Hash Generator
Compute MD5, SHA-1, SHA-256, SHA-384, and SHA-512 hashes of any text or file. Everything runs locally in your browser.
Files are processed in your browser. Nothing is uploaded.
What is a hash?
A cryptographic hash is a fixed-size digest of arbitrary input. The same input always produces the same digest, but even a one-character change produces a completely different digest. Good hashes are also one-way — there's no efficient method to recover the input from the output.
When to use which algorithm
| Algorithm | Output | Use it for | Don't use it for |
|---|---|---|---|
| MD5 | 128 bit | Checksums, deduplication, file fingerprinting | Anything security-related |
| SHA-1 | 160 bit | Legacy compatibility (Git, older systems) | New cryptographic uses |
| SHA-256 | 256 bit | TLS certificates, Bitcoin, signatures, modern security | Password storage (use bcrypt/argon2 instead) |
| SHA-384 | 384 bit | Higher-security signing, NSA Suite B | — |
| SHA-512 | 512 bit | Long-term archival hashing, password derivation | — |
Verifying file integrity
Many software downloads publish a SHA-256 hash alongside the file. After downloading, hash the file with this tool and compare the result to the published value. If they match, the file is byte-for-byte identical to what the publisher intended; if not, the file is corrupted or tampered with.
Frequently asked questions
Why does my hash differ from another tool's output?
The most common cause is a trailing newline in your input. Many command-line tools add one when echoing text. To match echo "hello" from the shell, your input must be hello followed by a newline. Use echo -n "hello" for no newline.

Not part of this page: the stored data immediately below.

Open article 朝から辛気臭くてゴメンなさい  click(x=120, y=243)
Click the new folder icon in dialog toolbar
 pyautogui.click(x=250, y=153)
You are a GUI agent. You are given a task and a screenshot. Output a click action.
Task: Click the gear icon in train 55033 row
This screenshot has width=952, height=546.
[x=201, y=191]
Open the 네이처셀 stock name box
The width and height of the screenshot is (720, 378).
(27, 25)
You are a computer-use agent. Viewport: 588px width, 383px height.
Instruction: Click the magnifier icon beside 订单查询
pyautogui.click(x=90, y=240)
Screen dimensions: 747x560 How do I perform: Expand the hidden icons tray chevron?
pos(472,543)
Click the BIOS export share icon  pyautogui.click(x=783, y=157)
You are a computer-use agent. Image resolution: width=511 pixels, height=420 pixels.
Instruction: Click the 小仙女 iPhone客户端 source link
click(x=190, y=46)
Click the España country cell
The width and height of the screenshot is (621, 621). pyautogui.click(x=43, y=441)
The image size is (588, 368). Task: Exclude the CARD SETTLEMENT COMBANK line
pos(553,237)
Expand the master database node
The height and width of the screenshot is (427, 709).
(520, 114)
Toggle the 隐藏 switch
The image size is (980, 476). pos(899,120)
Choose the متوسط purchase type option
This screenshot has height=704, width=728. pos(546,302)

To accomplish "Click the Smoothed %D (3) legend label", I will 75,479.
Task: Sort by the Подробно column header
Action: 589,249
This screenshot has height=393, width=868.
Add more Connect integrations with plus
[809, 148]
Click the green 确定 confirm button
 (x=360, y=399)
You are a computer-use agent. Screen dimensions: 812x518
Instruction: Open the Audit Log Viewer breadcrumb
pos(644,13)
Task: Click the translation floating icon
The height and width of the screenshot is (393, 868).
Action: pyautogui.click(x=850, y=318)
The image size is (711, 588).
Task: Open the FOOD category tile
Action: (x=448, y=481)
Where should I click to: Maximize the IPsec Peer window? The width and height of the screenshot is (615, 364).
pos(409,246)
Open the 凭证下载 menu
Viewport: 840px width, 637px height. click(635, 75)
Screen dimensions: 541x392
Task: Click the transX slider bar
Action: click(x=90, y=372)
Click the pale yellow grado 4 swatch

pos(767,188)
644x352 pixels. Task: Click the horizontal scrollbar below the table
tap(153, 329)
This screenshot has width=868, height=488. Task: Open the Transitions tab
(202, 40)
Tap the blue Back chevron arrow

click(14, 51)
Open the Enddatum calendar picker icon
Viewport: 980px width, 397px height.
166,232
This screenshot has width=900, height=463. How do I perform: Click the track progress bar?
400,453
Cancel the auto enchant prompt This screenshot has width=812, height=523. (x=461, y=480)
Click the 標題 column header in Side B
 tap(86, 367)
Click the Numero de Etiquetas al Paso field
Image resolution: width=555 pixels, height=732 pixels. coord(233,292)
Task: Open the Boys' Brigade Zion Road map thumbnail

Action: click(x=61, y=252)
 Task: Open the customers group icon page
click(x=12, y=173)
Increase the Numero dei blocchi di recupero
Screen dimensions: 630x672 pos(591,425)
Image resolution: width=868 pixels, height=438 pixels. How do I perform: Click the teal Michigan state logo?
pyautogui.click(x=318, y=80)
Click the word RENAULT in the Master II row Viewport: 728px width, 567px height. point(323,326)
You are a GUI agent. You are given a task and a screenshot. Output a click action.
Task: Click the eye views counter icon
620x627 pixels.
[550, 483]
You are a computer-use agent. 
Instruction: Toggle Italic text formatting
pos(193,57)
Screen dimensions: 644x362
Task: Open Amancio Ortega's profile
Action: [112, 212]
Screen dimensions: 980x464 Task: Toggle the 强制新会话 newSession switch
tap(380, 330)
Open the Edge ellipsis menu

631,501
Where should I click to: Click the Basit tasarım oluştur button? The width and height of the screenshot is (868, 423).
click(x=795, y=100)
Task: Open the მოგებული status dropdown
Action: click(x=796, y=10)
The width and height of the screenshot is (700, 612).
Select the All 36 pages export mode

Can I hash very large files?
Yes — files are read in chunks using the browser's streaming API for SHA variants. MD5 currently reads the whole file into memory, which works fine up to a few hundred megabytes on most machines.
Should I use this for passwords?
No. Plain hashes are too fast — modern GPUs can compute billions of SHA-256 hashes per second, making brute-force feasible. Use bcrypt, scrypt, or argon2id (with a random per-user salt) for password storage.